■ **What is needed**:
For this listing, the lines between the one holding "This screenshot has height=426, width=500." and the one holding "Click the Dice: 50,856,962,625 title text", inclusive, must be set down exactly.

■ **The input**:
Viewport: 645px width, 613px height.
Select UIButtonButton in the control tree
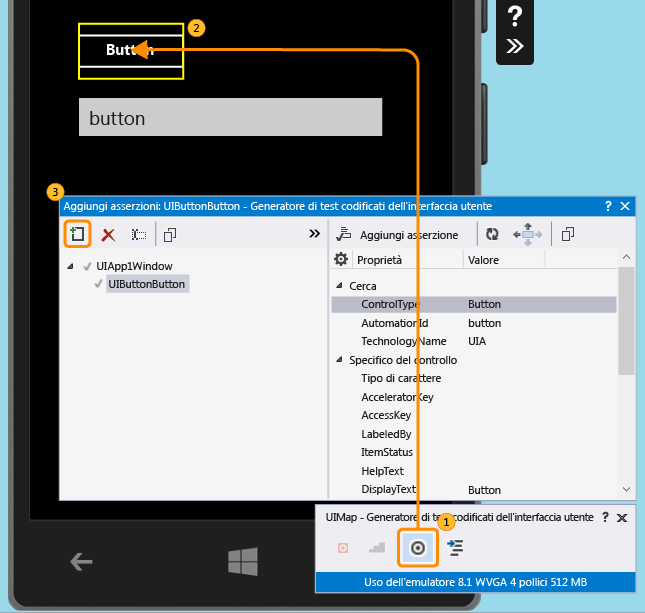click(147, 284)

...

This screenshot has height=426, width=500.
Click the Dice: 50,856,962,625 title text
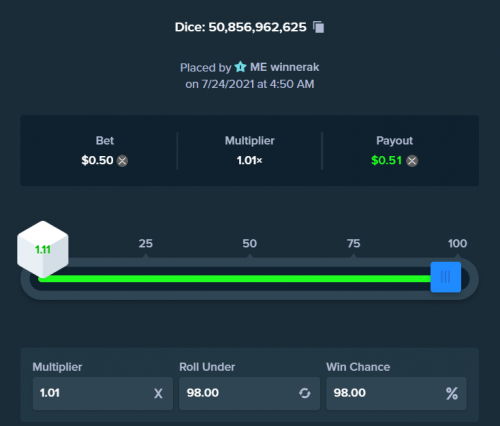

■ **Completed task**:
This screenshot has height=426, width=500.
Click the Dice: 50,856,962,625 title text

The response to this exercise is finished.